Research shows that it is the most vulnerable people — those who are the most likely victims of violent crime and who are relatively weaker physically — who benefit the most from owning guns. We have seen gun sales across the United States increase over the course of the last year when police haven’t been allowed or able to do their jobs.
In addition, to laws that ban firearms confiscation during emergencies, some hurricane-prone states such as Florida and Texas passed laws that temporarily waive concealed carry restrictions during mandatory evacuations. In 2006, Congress passed the DISASTER RECOVERY PERSONAL PROTECTION ACT.
This section amends the Stafford Act to prohibit federal employees, any entities (including state and local governments) receiving federal funds, and other relief workers from confiscating, requiring the registration of, or prohibiting possession of firearms during a disaster or an emergency if those firearms are legally possessed under federal or state laws. The bill also provides for a private right of action for restitution from an individual violating this section and for the return of the firearm confiscated in violation of this section. . . .

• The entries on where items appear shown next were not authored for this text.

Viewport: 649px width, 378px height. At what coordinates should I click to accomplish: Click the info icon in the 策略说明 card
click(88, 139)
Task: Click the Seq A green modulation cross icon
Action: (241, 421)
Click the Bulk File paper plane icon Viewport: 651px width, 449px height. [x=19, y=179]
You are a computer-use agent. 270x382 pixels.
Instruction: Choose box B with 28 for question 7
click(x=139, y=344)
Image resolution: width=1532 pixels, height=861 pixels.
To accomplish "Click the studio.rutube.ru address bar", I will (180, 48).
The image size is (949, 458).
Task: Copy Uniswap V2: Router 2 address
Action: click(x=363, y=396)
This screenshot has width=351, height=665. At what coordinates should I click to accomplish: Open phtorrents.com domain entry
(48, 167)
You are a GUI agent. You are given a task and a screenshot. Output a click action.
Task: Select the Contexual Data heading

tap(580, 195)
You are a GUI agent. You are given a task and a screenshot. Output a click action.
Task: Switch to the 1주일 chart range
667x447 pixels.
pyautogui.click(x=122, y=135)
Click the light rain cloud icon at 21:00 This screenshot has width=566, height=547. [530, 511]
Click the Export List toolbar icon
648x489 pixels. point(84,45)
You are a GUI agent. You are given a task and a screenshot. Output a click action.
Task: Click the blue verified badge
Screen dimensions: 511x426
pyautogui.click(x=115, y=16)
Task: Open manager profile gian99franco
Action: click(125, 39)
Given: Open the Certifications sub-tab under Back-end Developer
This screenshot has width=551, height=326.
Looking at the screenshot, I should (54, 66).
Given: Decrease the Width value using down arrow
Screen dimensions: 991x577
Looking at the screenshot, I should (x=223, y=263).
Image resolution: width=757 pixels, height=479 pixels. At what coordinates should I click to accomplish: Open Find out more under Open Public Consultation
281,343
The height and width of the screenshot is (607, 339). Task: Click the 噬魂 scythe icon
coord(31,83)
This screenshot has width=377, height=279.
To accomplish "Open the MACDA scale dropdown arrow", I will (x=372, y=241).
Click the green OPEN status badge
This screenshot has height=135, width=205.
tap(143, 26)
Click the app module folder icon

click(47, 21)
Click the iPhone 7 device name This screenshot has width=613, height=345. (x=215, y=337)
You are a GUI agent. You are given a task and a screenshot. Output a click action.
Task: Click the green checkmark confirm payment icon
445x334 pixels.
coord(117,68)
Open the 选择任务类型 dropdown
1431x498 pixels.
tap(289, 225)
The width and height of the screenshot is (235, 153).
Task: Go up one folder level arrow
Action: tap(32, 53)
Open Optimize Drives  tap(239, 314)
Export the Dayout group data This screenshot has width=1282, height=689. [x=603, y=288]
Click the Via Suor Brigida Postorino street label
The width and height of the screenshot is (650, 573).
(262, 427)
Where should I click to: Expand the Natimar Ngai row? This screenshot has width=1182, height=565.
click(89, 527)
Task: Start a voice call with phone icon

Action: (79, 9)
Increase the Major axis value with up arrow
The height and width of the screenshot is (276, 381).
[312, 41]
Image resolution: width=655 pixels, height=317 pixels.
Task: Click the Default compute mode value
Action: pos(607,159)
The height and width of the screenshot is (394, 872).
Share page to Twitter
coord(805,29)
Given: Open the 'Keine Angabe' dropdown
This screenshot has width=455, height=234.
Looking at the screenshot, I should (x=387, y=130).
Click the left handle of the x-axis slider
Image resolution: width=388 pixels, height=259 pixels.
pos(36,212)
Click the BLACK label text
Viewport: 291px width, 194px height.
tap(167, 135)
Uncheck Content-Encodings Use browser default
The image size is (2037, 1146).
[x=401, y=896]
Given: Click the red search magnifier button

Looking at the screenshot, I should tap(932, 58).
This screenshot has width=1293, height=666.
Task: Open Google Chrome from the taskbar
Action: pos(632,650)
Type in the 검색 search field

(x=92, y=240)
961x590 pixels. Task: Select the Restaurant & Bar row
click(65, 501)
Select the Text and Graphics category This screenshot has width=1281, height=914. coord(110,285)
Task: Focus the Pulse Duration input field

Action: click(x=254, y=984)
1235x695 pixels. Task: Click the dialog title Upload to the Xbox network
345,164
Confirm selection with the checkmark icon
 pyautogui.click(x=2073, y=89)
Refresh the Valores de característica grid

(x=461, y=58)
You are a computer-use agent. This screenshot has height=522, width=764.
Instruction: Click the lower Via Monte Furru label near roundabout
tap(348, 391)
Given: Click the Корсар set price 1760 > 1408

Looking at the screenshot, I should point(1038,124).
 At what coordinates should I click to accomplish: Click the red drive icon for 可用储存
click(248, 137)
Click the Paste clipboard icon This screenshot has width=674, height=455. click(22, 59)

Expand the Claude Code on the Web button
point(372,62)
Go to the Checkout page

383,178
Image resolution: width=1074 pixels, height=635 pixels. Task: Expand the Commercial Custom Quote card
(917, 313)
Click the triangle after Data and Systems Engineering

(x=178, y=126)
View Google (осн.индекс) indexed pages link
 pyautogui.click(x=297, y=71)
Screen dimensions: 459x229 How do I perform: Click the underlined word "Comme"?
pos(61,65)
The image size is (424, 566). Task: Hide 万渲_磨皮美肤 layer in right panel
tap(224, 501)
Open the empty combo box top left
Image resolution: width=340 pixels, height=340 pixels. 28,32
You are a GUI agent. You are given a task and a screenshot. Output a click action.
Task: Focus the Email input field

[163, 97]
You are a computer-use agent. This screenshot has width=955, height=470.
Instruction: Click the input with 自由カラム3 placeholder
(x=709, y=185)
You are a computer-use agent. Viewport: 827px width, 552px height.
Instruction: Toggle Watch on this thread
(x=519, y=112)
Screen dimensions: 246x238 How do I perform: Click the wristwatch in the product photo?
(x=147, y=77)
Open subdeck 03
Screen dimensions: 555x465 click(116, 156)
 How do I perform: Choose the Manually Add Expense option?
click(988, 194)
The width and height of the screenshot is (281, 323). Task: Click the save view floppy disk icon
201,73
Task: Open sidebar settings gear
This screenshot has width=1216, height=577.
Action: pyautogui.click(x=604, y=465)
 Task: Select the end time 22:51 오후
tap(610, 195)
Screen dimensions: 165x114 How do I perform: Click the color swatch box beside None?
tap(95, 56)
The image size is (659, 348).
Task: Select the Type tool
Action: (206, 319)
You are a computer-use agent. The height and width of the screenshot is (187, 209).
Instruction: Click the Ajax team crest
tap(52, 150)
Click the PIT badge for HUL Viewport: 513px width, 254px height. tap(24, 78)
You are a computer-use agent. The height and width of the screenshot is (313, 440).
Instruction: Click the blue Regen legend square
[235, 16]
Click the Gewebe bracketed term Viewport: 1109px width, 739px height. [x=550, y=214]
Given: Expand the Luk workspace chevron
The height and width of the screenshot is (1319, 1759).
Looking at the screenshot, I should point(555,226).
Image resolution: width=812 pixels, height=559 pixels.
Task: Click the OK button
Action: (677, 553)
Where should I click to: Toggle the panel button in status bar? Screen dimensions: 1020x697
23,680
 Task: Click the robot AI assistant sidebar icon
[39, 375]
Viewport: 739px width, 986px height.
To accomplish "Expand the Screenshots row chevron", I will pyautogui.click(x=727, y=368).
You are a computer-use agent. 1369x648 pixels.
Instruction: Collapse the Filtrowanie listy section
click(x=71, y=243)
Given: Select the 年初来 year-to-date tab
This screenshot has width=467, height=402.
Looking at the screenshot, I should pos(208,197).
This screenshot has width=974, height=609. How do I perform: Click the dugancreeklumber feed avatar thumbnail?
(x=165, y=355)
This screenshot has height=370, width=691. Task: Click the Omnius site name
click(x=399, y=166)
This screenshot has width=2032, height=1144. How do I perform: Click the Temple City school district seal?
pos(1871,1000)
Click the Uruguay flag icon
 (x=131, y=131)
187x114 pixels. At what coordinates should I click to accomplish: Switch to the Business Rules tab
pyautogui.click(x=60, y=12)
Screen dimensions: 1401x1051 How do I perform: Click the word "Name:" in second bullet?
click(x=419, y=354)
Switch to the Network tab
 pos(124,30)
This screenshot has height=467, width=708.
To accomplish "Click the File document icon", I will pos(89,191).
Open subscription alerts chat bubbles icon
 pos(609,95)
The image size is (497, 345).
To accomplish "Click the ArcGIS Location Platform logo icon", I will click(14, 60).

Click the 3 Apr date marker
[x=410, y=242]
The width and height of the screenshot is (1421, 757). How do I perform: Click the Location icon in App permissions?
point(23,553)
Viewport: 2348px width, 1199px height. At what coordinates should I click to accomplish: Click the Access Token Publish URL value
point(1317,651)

Private Rights of Action.–
(1) In general.–Any individual aggrieved by a violation of this section may seek relief in an action at law, suit in equity, or other proper proceeding for redress against any person who subjects such individual, or causes such individual to be subjected, to the deprivation of any of the rights, privileges, or immunities secured by this section.
(2) Remedies.–In addition to any existing remedy in law or equity, under any law, an individual aggrieved by the seizure or confiscation of a firearm in violation of this section may bring an action for return of such firearm in the United States district court in the district in which that individual resides or in which such firearm may be found
(3) Attorney fees.–In any action or proceeding to enforce this section, the court shall award the prevailing party, other than the United States, a reasonable attorney’s fee as part of the costs
The 2006 Act raises questions about the viability of the state laws that allow for confiscation of firearms.”